Memory Consolidation
Over time, you accumulate redundant memories. "Sarah likes Python," "Sarah's preferred language is Python," and "Sarah programs in Python mostly" are all the same fact. Periodic consolidation cleans this up:
def consolidate_memories(user_id: str):
"""Group similar memories and merge duplicates."""
profile = memory.get_user_profile()
response = client.chat.completions.create(
model="gpt-4",
messages=[
{
"role": "system",
"content": (
"Given a list of facts about a user, identify duplicates "
"and merge them into canonical forms. Return JSON:\n"
'{"canonical_facts": [{"content": "...", "supersedes": ["id1", "id2"]}]}'
),
},
{
"role": "user",
"content": json.dumps(profile["facts"]),
},
],
response_format={"type": "json_object"},
)
result = json.loads(response.choices[0].message.content)

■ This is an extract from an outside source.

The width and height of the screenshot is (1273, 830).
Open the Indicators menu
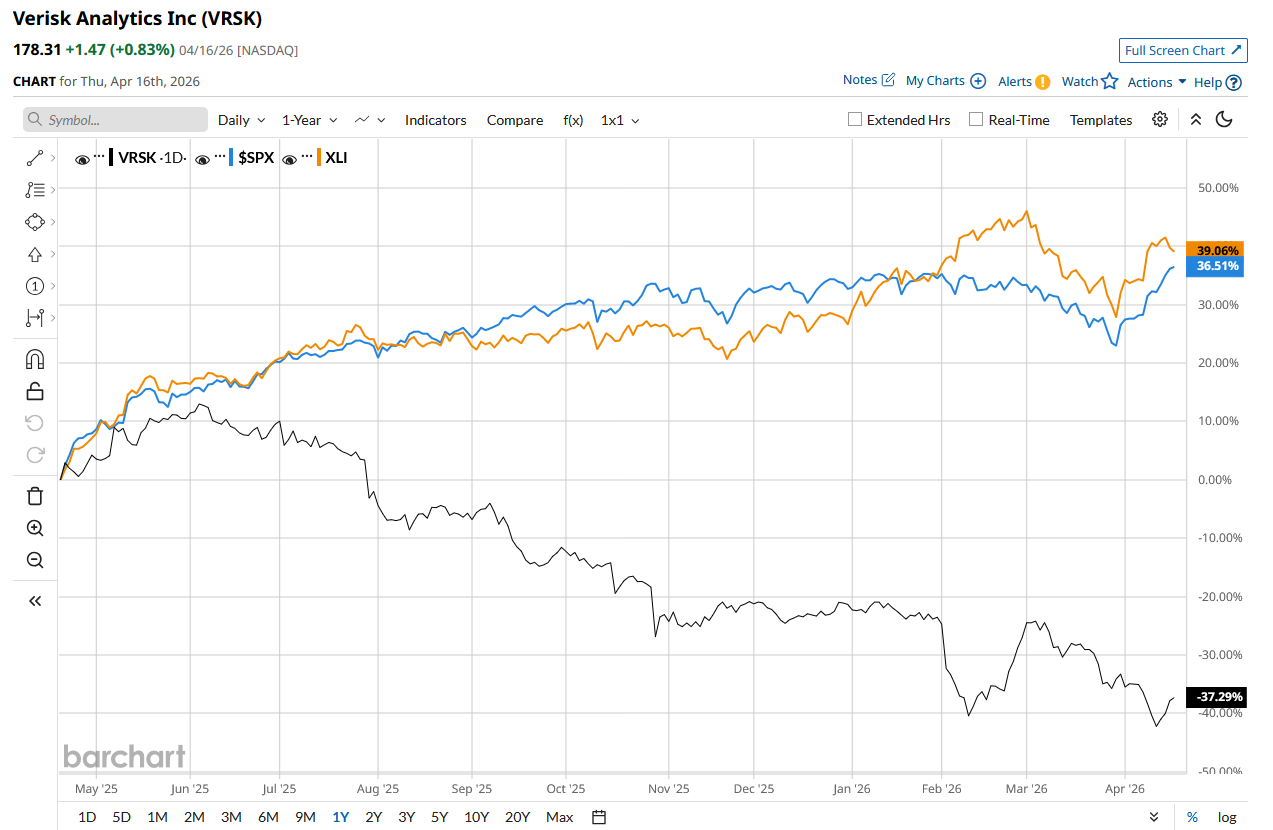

for fact in result.get("canonical_facts", []):
if len(fact.get("supersedes", [])) > 1:
# Merge: supersede old IDs and store canonical version
memory.supersede(fact["supersedes"][0], fact["content"], "consolidation")
for old_id in fact["supersedes"][1:]:
memory.supersede(old_id, fact["content"], "consolidation")
Run this periodically (weekly or monthly) to keep your memory store clean and accurate.
Key Takeaways
Let's recap what we covered:
File-based memory is the simplest approach — just JSON files with keyword search. It's great for prototypes and learning the concepts. The limitations (no semantic search, poor scaling) make it unsuitable for production.
Vector database memory adds semantic understanding. Using embeddings and cosine similarity, you can retrieve memories based on meaning, not just keywords. This is the standard approach used by most production systems. Libraries like LangChain and LlamaIndex build on this pattern with higher-level abstractions.
Structured memory with metadata combines the best of both worlds. You get semantic search for recall, structured metadata for filtering, and versioning for handling contradictions. This is what you need for a serious AI agent that serves real users.
The specific tools matter less than the architecture. Whether you use Chroma, Pinecone, Weaviate, or a custom solution, the core patterns are the same:
- Store memories with embeddings and metadata outside the model.
- Retrieve relevant memories using semantic search.
- Auto-extract new facts from conversations.
- Handle contradictions through superseding, not deletion.
- Consolidate periodically to keep things clean.
Next Steps
Now that you have the fundamentals, here are directions to explore:
- Conversation summarization. Instead of storing every message, periodically summarize conversations into key facts. This reduces noise while preserving important information.
- Temporal awareness. Track when memories were created and relevance decays over time. Recent information is usually more relevant than old information.
- Multi-modal memories. Store images, code snippets, or documents alongside text memories. Use multi-modal embeddings to search across modalities.
- Memory-augmented generation. Pass retrieved memories directly into structured prompts rather than stuffing them into the system message. This gives you more control over how the model uses the information.
The code from this tutorial is available as a starting point. Fork it, adapt it, and build agents that actually remember.